(AIM OF THE EXERCISE)
Go through the records and report each line in which the word "will" occurs.

(Stored data entries)

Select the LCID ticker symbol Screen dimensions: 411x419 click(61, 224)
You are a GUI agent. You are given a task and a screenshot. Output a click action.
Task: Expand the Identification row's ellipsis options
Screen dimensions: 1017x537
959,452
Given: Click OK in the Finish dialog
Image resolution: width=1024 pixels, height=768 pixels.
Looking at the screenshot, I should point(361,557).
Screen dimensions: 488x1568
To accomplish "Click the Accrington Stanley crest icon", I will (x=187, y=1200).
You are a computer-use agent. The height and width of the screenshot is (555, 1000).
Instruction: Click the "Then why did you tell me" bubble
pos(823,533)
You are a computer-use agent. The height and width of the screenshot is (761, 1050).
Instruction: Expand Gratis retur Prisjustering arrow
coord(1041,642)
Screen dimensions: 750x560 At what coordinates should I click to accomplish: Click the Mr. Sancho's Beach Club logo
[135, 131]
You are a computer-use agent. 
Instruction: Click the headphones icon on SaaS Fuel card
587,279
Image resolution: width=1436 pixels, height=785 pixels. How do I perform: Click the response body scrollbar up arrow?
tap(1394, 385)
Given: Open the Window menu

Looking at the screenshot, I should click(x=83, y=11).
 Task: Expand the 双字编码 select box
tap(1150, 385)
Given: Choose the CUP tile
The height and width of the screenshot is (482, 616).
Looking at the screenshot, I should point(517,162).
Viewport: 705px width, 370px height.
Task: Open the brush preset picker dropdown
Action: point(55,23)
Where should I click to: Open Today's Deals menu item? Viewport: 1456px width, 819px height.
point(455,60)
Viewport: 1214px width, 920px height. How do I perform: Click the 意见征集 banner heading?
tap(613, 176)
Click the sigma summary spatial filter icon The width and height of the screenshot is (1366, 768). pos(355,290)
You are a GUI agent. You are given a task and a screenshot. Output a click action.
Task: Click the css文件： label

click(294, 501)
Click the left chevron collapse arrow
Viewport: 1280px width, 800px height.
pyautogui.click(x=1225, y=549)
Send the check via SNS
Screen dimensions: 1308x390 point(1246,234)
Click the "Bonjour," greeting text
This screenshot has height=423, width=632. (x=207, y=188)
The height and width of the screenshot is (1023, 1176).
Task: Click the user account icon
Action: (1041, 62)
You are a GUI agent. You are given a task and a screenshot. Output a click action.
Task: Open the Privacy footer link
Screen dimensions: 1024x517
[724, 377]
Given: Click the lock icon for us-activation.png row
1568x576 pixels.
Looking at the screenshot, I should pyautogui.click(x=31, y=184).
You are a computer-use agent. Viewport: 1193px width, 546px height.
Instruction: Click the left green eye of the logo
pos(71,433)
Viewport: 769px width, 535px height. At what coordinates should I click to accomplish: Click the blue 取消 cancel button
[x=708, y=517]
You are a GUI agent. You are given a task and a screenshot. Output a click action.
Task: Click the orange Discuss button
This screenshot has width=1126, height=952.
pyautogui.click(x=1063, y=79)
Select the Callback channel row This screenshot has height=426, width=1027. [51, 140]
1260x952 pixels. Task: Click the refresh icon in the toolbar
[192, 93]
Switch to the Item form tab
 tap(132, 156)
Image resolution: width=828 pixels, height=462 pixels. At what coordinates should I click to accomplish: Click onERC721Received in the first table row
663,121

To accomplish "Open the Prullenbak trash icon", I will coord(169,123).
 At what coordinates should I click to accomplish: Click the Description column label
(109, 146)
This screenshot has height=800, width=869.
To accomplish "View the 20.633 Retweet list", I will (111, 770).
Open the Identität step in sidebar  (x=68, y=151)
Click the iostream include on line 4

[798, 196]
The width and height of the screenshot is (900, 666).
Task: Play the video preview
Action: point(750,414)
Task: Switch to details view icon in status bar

(OUTPUT OF THE TASK)
To accomplish "Click the Accrington Stanley crest icon", I will (x=187, y=1200).
To accomplish "Open the Prullenbak trash icon", I will coord(169,123).
To accomplish "View the 20.633 Retweet list", I will (111, 770).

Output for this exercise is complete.